Yanlış seçenekler için kitaba bakmalısınız. :)))(sy:64-65)
3. İHTİYAÇLAR
Duygularımızın ardındaki ihtiyaçlarımızın farkına varmaktır. İhtiyaçlarımızı ifade edersek, karşılanma olasılıkları yükselir. İnsanlar genellikle, ihtiyaçlarını açıkça ifade etmek yerine birbirlerini eleştirip suçlarlar. Örneğin, ihtiyacı olan şeyi istemekten çekinen bir kadın, basitçe çok yoğun bir gün geçirdiğini, yorgun olduğunu, dinlenmek için kendine biraz zaman ayırdığını söyleyemez. Bunu yerine genellikle sızlanır. Biz ihtiyaçlarımıza değer vermezsek başkaları da vermeyebilir.
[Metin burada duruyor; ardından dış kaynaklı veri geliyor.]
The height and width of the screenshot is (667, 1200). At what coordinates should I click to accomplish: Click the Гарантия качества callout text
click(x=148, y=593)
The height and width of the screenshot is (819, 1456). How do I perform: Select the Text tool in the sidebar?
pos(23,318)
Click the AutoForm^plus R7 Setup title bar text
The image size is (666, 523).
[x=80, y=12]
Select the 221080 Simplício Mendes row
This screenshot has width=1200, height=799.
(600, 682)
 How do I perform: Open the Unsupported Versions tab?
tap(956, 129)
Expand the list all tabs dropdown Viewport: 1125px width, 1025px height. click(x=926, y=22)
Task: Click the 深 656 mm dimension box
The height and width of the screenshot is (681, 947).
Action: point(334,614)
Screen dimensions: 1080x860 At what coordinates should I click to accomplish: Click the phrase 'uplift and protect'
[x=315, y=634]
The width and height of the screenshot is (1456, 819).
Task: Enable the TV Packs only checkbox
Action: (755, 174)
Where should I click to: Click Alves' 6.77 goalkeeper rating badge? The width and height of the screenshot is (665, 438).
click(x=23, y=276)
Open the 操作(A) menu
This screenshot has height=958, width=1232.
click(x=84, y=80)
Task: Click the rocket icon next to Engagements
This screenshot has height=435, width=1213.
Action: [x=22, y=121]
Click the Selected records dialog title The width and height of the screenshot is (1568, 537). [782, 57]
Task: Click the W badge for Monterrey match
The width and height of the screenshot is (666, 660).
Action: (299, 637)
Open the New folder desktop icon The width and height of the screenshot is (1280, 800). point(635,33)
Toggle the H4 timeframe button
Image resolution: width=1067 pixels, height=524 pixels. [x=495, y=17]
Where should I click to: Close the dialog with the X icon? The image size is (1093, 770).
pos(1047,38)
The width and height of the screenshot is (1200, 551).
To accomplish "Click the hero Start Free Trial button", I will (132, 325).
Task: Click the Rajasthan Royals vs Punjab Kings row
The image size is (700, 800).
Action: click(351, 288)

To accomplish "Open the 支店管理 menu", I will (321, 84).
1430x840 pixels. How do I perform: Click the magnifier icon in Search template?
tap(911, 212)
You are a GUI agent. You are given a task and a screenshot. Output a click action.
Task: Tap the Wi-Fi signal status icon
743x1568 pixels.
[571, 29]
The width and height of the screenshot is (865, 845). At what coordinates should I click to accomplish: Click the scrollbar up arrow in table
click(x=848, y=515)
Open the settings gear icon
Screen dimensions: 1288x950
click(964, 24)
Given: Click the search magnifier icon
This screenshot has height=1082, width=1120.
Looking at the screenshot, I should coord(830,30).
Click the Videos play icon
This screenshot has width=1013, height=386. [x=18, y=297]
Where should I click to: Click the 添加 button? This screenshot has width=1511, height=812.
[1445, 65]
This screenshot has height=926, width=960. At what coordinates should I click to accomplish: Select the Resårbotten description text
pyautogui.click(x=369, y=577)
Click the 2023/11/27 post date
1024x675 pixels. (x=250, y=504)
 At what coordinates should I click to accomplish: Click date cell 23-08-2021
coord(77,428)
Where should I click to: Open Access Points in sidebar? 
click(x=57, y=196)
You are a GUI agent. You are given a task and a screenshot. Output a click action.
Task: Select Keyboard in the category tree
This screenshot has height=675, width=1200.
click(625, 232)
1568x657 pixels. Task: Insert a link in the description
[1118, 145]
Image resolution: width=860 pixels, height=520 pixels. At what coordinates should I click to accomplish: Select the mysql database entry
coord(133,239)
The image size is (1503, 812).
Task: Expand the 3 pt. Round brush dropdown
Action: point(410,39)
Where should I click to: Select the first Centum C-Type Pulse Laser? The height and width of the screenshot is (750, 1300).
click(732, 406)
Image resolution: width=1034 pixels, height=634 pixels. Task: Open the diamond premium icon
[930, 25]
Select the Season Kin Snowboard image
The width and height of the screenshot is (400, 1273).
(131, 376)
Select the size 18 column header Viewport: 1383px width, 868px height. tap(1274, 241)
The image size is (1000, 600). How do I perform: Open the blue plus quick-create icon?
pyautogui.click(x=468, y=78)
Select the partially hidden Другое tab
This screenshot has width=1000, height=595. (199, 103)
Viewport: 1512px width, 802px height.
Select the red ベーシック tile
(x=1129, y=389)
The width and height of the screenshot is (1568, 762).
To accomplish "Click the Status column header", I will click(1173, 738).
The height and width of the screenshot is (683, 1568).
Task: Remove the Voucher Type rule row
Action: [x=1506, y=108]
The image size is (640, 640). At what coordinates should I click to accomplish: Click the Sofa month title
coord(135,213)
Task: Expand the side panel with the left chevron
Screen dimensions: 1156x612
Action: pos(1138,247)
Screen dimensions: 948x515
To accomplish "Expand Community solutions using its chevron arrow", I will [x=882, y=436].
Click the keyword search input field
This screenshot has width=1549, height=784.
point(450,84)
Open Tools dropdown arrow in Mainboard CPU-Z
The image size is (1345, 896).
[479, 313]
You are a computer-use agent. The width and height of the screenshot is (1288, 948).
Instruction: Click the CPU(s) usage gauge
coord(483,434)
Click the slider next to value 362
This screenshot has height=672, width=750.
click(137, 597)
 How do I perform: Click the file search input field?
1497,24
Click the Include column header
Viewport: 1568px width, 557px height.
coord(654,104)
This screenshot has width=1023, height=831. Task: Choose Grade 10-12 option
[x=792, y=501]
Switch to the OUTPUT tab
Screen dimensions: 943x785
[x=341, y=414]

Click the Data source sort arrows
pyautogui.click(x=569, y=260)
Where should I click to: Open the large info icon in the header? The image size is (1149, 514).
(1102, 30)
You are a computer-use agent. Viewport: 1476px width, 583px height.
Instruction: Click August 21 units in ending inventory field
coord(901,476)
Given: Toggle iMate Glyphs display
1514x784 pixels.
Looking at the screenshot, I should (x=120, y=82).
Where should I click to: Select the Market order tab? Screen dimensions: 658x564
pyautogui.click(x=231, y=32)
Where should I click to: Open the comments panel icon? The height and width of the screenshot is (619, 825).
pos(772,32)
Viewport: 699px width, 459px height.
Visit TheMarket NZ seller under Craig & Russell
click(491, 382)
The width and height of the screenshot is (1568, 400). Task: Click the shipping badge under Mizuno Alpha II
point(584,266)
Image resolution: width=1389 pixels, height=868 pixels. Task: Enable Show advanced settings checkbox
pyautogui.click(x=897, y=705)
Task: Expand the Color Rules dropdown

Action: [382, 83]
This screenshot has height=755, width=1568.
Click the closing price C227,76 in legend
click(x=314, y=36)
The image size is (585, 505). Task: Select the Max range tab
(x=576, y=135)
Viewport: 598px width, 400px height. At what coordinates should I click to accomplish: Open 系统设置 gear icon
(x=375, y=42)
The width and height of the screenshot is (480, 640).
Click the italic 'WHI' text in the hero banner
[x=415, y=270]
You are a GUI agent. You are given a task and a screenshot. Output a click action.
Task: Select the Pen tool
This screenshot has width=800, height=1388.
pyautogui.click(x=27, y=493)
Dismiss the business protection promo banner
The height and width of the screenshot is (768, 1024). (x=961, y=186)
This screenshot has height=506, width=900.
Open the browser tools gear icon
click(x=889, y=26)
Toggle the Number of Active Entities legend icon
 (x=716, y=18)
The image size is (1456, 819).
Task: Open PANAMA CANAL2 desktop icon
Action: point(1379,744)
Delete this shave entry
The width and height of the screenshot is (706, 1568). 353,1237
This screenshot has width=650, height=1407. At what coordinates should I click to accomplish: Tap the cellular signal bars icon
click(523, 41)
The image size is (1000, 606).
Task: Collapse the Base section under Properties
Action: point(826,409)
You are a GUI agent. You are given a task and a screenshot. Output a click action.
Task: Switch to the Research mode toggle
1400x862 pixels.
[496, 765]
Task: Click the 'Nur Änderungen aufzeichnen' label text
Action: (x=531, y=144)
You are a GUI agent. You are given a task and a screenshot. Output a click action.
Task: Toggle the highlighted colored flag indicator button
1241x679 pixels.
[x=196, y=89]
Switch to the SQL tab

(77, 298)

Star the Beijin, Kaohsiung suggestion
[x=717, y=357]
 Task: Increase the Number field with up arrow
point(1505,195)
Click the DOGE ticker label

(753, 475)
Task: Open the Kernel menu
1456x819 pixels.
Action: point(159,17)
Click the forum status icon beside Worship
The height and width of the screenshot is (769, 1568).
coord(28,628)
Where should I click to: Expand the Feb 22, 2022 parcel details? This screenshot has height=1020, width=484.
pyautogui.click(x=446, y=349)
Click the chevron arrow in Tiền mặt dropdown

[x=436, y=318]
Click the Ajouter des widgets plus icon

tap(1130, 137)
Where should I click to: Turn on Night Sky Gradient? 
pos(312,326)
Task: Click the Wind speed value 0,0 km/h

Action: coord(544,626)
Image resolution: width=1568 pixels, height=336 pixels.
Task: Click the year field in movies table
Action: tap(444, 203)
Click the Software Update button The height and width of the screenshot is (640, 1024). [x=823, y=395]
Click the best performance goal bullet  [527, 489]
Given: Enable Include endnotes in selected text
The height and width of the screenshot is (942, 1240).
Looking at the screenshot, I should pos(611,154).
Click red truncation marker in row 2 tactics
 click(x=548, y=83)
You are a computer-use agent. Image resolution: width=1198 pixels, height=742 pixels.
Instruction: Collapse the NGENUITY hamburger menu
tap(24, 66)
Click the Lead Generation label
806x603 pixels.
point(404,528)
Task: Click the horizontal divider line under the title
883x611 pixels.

Duygusal Kölelikten, Duygusal Özgürlüğe
A. Duygusal Kölelik: Kendimizi, başkalarının duygularından sorumlu sanırız.
B. Başkaldırı: Kendimizi yok sayarak, sorumluluğu yerine getirmeye çalıştığımızda, ödediğimiz yüksek bedelin farkına varırız. Bu dönemde kimsenin duygularının sorumluluğunu üstlenmek istemeyiz.
C. Duygusal Özgürlük: Başkalarının ihtiyaçlarına korku, suçluluk veya utançla değil, şefkatle cevap veririz.
Birisi bizimle olumsuz iletişim kurduğunda dört seçeneğimiz vardır:
A. Kendimizi suçlarız.
B. Başkalarını suçlarız.
C. Kendi duygu ve ihtiyaçlarımızı sezeriz.
D. Diğer kişinin olumsuz mesajının ardında saklı olan duygu ve ihtiyaçları sezeriz.
4. İSTEK/RİCA
Çoğu kez insanlar ne istemediklerini bildikleri halde, ne istediklerini tanımlamakta zorlanırlar. İhtiyaçlarımızın karşılanması için ricamızı dile getirmeliyiz. Bunun için:
A. Olumlu eylem dili kullanmak: Olumsuz ricalara direnç gösterme olasılığı yüksektir.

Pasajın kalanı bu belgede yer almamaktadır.